While it is difficult to pin down a precise number, independent researchers at George Washington University estimated 2,975 excess deaths related to Hurricane Maria in the six months following the hurricane, which hit last September. Puerto Rico Gov. Ricardo Rossello commissioned the study and accepted the death toll as the best available. Rossello rejected the findings of a different study that estimated more than 4,000 died, saying he found the GWU research with its lower number to be scientifically sound.

The study found that 22 percent more people died than would have been expected during that period in a year without the storm. Its central finding has been roughly corroborated by other, similar studies.

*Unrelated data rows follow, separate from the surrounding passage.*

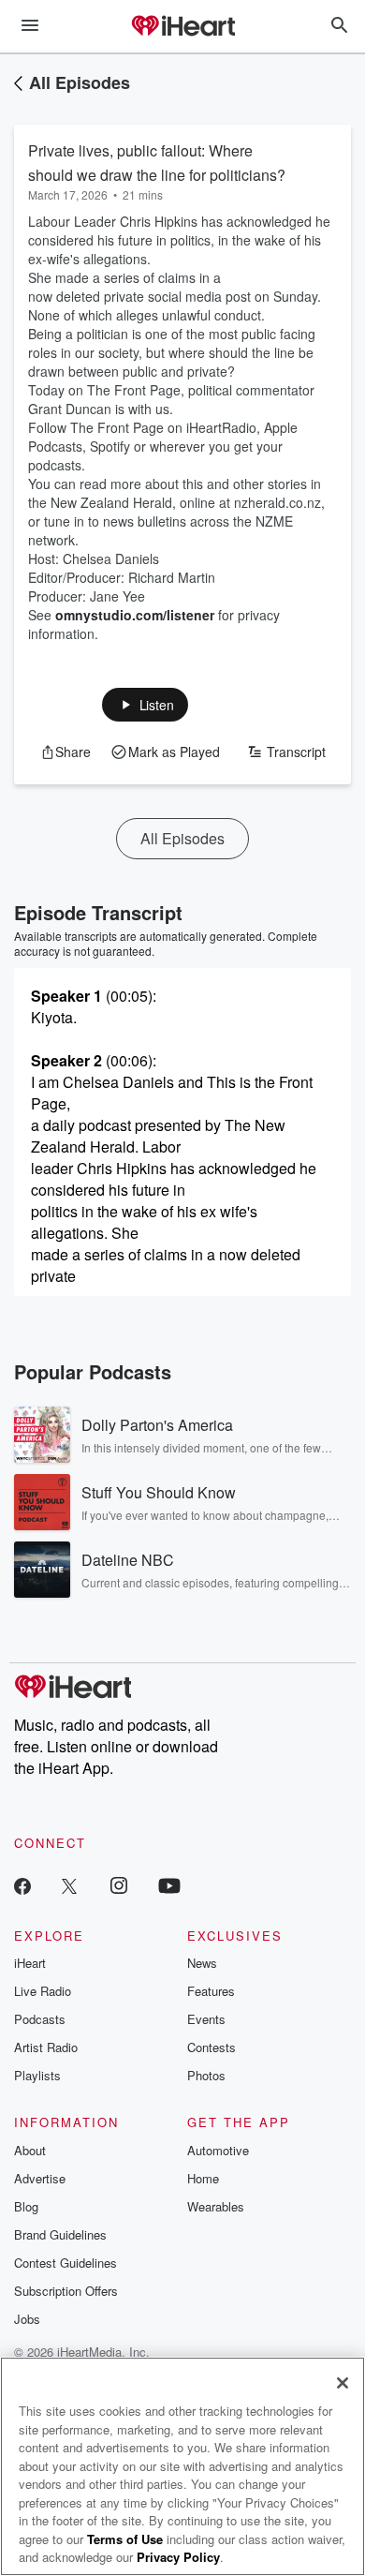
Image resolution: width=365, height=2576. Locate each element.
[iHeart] (182, 27)
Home (203, 2178)
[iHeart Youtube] (169, 1884)
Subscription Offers (66, 2291)
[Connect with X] (69, 1884)
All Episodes (79, 82)
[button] (145, 705)
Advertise (40, 2178)
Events (206, 2019)
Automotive (218, 2150)
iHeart (30, 1963)
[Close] (342, 2383)
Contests (211, 2047)
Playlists (37, 2075)
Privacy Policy (178, 2557)
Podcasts (40, 2019)
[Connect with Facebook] (22, 1884)
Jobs (27, 2319)
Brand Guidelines (60, 2234)
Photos (206, 2075)
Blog (26, 2206)
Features (211, 1991)
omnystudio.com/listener (134, 614)
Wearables (215, 2206)
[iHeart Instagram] (118, 1884)
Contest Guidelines (65, 2262)
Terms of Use (125, 2539)
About (30, 2150)
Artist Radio (46, 2047)
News (202, 1963)
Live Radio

A second phase will examine the circumstances of specific deaths to arrive at a more precise number.

Trump's claim that the death toll was no more than 18 when he visited Puerto Rico, nearly two weeks after the storm, ignores the fact that the U.S. territory's official death toll was raised to 34 later that day, Oct. 3. After that, it climbed to 64. With services devastated, most power out, many people desperate for food and water and roads impassable, it was impossible to know how many died directly from Maria or from floodwaters or deprivation in its immediate aftermath.

"3000 people did not die in the two hurricanes that hit Puerto Rico. When I left the Island, AFTER the storm had hit, they had anywhere from 6 to 18 deaths. As time went by it did not go up by much. Then, a long time later, they started to report really large numbers, like 3000...." Trump tweeted earlier in the week.

Concerning direct and indirect deaths, FEMA’s Long said that Puerto Rico’s outdated power grid and other flagging resources contributed to the high death toll and that that situation needs to be addressed to prevent another disaster.

“Puerto Rico had one of the oldest power grids on the globe,” he said. “That escalates problems in the future and that’s what we are trying to focus on and we have the full support of the president.”

The Associated Press contributed to this report.